- [Extract]
=-=-=
As discussed in Chapter 4, laws may be created by the actions of moral entrepreneurs who become outraged over some practice they regard as reprehensible. Others prefer order and insist on provisions to regulate life and to make society as orderly as possible. They promulgate laws to ensure order and uniformity, as in the case of traffic regulation. Some people react to real or imaginary threats and advocate legal-control measures. For instance, some people may assume that the availability of pornographic material not only is morally wrong but also directly contributes to the increase of sex crimes. The final source of legalization of norms is political, where criminal laws are created in the interest of powerful groups in society. This source is identified with the conflict perspective that previous chapters have discussed.
Legalization of social norms also entails the incorporation of specific punishments for specific kinds of criminal law violators. Rusche and Kirchheimer (2003:5) note, “Every system of production tends to discover punishments which correspond to its productive relationships" Michel Foucault (1977) tells us that, before the industrial revolution, life was considered cheap and individuals had neither the utility nor the commercial value that is conferred on them in an industrial economy. Under those circumstances, punishment was severe and often unrelated to the nature of the crime (for example, death for stealing a chicken). When more and more factories appeared, the value of individual lives, even criminal ones, began to be stressed. Beginning in the last years of the eighteenth century and the early years of the nineteenth century, efforts were made to connect the nature of a given punishment to the nature of the crime.
Fitting the punishment to the crime is a difficult and at times controversial and politically sensitive task (Brooks, 2010; Tonry, 2010). The definition of crime and the penalty for it and the components of the culture of control vary over time and from one society to another (Cusac, 2009; Garland, 2001). For example, in rural areas in the People’s Republic of China, it is not uncommon to burn down the houses or to confiscate the property of those who violate birth control laws. In the words of a villager, “If you have more than one child, they will come and rip the engine out of your boat or destroy your house on the land" (Tyler, 1995:6). By contrast, in a democracy, the power to define crime and punishment theoretically rests with the citizenry and is largely delegated to elected representatives. Legislative statutes are often broad and subject to various interpretations.
=-=-=
- [Dataset section]

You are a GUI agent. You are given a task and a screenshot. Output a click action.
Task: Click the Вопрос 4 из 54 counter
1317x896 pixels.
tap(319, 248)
=-=-=
- [Written problem A]
In the passage on law and punishment, rewrite the part that opens with the words containing "As discussed in" and closes with "chapters have discussed.", putting "enact" where "promulgate" stands.
- [Written problem B]
Translate this sentence from the passage on law and punishment into Spanish: "Legislative statutes are often broad and subject to various interpretations."
None of the material is needed here.

- [Task result A]
As discussed in Chapter 4, laws may be created by the actions of moral entrepreneurs who become outraged over some practice they regard as reprehensible. Others prefer order and insist on provisions to regulate life and to make society as orderly as possible. They enact laws to ensure order and uniformity, as in the case of traffic regulation. Some people react to real or imaginary threats and advocate legal-control measures. For instance, some people may assume that the availability of pornographic material not only is morally wrong but also directly contributes to the increase of sex crimes. The final source of legalization of norms is political, where criminal laws are created in the interest of powerful groups in society. This source is identified with the conflict perspective that previous chapters have discussed.

- [Task result B]
Los estatutos legislativos suelen ser amplios y estar sujetos a diversas interpretaciones.